◆ **What to work on**
Reproduce every line of the following material without any alteration.

◆ **A block of data**
+++
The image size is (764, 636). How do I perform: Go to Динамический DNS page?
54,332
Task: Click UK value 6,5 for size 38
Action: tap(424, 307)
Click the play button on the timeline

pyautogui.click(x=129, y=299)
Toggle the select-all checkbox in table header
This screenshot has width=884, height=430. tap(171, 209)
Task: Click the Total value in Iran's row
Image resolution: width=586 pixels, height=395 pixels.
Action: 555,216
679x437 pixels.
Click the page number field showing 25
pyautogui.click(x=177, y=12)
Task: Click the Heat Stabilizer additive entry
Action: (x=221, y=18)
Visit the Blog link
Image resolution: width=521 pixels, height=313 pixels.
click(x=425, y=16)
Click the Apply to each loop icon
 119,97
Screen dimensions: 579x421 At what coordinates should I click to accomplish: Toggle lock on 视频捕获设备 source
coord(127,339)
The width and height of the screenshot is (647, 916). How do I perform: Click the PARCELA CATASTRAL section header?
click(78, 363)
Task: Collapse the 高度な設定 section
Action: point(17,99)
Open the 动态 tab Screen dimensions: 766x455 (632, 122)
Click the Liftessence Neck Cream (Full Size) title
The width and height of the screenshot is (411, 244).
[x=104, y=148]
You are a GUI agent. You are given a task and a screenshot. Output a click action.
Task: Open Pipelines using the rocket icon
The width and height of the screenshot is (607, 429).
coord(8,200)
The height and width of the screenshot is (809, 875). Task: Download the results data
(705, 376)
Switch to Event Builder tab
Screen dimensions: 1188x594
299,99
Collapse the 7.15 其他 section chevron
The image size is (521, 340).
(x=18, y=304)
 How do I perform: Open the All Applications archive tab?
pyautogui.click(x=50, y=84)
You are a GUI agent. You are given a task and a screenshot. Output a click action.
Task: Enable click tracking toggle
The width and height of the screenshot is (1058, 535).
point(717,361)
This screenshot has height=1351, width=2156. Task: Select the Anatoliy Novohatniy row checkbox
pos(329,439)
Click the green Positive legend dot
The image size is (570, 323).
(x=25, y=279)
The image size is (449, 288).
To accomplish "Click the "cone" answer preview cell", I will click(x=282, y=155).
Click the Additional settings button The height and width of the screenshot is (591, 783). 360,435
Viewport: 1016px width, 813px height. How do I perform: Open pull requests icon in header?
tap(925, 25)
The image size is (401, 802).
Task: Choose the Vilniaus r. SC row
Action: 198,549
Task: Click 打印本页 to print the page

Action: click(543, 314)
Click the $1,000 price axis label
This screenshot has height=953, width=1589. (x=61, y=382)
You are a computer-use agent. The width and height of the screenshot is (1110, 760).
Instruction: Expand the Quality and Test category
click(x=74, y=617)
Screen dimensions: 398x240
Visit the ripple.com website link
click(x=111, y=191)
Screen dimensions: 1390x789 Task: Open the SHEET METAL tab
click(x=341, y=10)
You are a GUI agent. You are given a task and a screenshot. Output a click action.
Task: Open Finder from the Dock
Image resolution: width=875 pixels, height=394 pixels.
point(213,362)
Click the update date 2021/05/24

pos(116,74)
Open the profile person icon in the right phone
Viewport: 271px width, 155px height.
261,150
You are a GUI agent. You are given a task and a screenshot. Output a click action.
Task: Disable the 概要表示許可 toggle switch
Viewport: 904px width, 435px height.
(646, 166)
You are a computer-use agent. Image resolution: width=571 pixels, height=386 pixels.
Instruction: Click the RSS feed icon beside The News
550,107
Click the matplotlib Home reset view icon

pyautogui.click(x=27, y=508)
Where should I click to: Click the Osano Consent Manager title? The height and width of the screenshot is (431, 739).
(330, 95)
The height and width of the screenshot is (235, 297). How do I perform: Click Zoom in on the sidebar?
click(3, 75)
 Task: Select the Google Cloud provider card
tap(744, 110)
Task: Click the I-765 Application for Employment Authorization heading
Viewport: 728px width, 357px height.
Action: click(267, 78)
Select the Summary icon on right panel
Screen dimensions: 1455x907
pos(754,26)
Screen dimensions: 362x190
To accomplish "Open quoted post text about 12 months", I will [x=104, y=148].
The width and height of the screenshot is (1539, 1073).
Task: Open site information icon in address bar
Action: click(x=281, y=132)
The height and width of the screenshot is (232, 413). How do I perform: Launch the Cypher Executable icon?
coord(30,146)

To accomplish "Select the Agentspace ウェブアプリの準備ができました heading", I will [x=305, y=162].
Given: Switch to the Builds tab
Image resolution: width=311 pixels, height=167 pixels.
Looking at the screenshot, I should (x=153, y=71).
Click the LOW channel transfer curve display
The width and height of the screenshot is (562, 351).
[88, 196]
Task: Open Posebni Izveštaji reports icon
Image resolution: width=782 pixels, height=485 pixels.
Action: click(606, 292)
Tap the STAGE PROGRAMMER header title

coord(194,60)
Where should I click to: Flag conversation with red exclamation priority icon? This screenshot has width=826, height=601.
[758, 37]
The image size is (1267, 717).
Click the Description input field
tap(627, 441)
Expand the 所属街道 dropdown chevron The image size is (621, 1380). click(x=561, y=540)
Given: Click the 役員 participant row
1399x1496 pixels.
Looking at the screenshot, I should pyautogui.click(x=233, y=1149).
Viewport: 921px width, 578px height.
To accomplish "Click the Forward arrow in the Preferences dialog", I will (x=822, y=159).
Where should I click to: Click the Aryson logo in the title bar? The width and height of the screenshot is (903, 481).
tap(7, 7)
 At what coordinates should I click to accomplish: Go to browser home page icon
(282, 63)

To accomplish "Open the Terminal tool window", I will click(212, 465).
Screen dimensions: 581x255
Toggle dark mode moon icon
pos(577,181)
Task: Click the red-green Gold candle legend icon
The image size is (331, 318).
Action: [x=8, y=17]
+++
◆ **Written solution**
The image size is (764, 636). How do I perform: Go to Динамический DNS page?
54,332
Task: Click UK value 6,5 for size 38
Action: tap(424, 307)
Click the play button on the timeline

pyautogui.click(x=129, y=299)
Toggle the select-all checkbox in table header
This screenshot has width=884, height=430. tap(171, 209)
Task: Click the Total value in Iran's row
Image resolution: width=586 pixels, height=395 pixels.
Action: 555,216
679x437 pixels.
Click the page number field showing 25
pyautogui.click(x=177, y=12)
Task: Click the Heat Stabilizer additive entry
Action: (x=221, y=18)
Visit the Blog link
Image resolution: width=521 pixels, height=313 pixels.
click(x=425, y=16)
Click the Apply to each loop icon
 119,97
Screen dimensions: 579x421 At what coordinates should I click to accomplish: Toggle lock on 视频捕获设备 source
coord(127,339)
The width and height of the screenshot is (647, 916). How do I perform: Click the PARCELA CATASTRAL section header?
click(78, 363)
Task: Collapse the 高度な設定 section
Action: point(17,99)
Open the 动态 tab Screen dimensions: 766x455 (632, 122)
Click the Liftessence Neck Cream (Full Size) title
The width and height of the screenshot is (411, 244).
[x=104, y=148]
You are a GUI agent. You are given a task and a screenshot. Output a click action.
Task: Open Pipelines using the rocket icon
The width and height of the screenshot is (607, 429).
coord(8,200)
The height and width of the screenshot is (809, 875). Task: Download the results data
(705, 376)
Switch to Event Builder tab
Screen dimensions: 1188x594
299,99
Collapse the 7.15 其他 section chevron
The image size is (521, 340).
(x=18, y=304)
 How do I perform: Open the All Applications archive tab?
pyautogui.click(x=50, y=84)
You are a GUI agent. You are given a task and a screenshot. Output a click action.
Task: Enable click tracking toggle
The width and height of the screenshot is (1058, 535).
point(717,361)
This screenshot has height=1351, width=2156. Task: Select the Anatoliy Novohatniy row checkbox
pos(329,439)
Click the green Positive legend dot
The image size is (570, 323).
(x=25, y=279)
The image size is (449, 288).
To accomplish "Click the "cone" answer preview cell", I will click(x=282, y=155).
Click the Additional settings button The height and width of the screenshot is (591, 783). 360,435
Viewport: 1016px width, 813px height. How do I perform: Open pull requests icon in header?
tap(925, 25)
The image size is (401, 802).
Task: Choose the Vilniaus r. SC row
Action: 198,549
Task: Click 打印本页 to print the page

Action: click(543, 314)
Click the $1,000 price axis label
This screenshot has height=953, width=1589. (x=61, y=382)
You are a computer-use agent. The width and height of the screenshot is (1110, 760).
Instruction: Expand the Quality and Test category
click(x=74, y=617)
Screen dimensions: 398x240
Visit the ripple.com website link
click(x=111, y=191)
Screen dimensions: 1390x789 Task: Open the SHEET METAL tab
click(x=341, y=10)
You are a GUI agent. You are given a task and a screenshot. Output a click action.
Task: Open Finder from the Dock
Image resolution: width=875 pixels, height=394 pixels.
point(213,362)
Click the update date 2021/05/24

pos(116,74)
Open the profile person icon in the right phone
Viewport: 271px width, 155px height.
261,150
You are a GUI agent. You are given a task and a screenshot. Output a click action.
Task: Disable the 概要表示許可 toggle switch
Viewport: 904px width, 435px height.
(646, 166)
You are a computer-use agent. Image resolution: width=571 pixels, height=386 pixels.
Instruction: Click the RSS feed icon beside The News
550,107
Click the matplotlib Home reset view icon

pyautogui.click(x=27, y=508)
Where should I click to: Click the Osano Consent Manager title? The height and width of the screenshot is (431, 739).
(330, 95)
The height and width of the screenshot is (235, 297). How do I perform: Click Zoom in on the sidebar?
click(3, 75)
 Task: Select the Google Cloud provider card
tap(744, 110)
Task: Click the I-765 Application for Employment Authorization heading
Viewport: 728px width, 357px height.
Action: click(267, 78)
Select the Summary icon on right panel
Screen dimensions: 1455x907
pos(754,26)
Screen dimensions: 362x190
To accomplish "Open quoted post text about 12 months", I will [x=104, y=148].
The width and height of the screenshot is (1539, 1073).
Task: Open site information icon in address bar
Action: click(x=281, y=132)
The height and width of the screenshot is (232, 413). How do I perform: Launch the Cypher Executable icon?
coord(30,146)

To accomplish "Select the Agentspace ウェブアプリの準備ができました heading", I will [x=305, y=162].
Given: Switch to the Builds tab
Image resolution: width=311 pixels, height=167 pixels.
Looking at the screenshot, I should (x=153, y=71).
Click the LOW channel transfer curve display
The width and height of the screenshot is (562, 351).
[88, 196]
Task: Open Posebni Izveštaji reports icon
Image resolution: width=782 pixels, height=485 pixels.
Action: click(606, 292)
Tap the STAGE PROGRAMMER header title

coord(194,60)
Where should I click to: Flag conversation with red exclamation priority icon? This screenshot has width=826, height=601.
[758, 37]
The image size is (1267, 717).
Click the Description input field
tap(627, 441)
Expand the 所属街道 dropdown chevron The image size is (621, 1380). click(x=561, y=540)
Given: Click the 役員 participant row
1399x1496 pixels.
Looking at the screenshot, I should pyautogui.click(x=233, y=1149).
Viewport: 921px width, 578px height.
To accomplish "Click the Forward arrow in the Preferences dialog", I will (x=822, y=159).
Where should I click to: Click the Aryson logo in the title bar? The width and height of the screenshot is (903, 481).
tap(7, 7)
 At what coordinates should I click to accomplish: Go to browser home page icon
(282, 63)

To accomplish "Open the Terminal tool window", I will click(212, 465).
Screen dimensions: 581x255
Toggle dark mode moon icon
pos(577,181)
Task: Click the red-green Gold candle legend icon
The image size is (331, 318).
Action: [x=8, y=17]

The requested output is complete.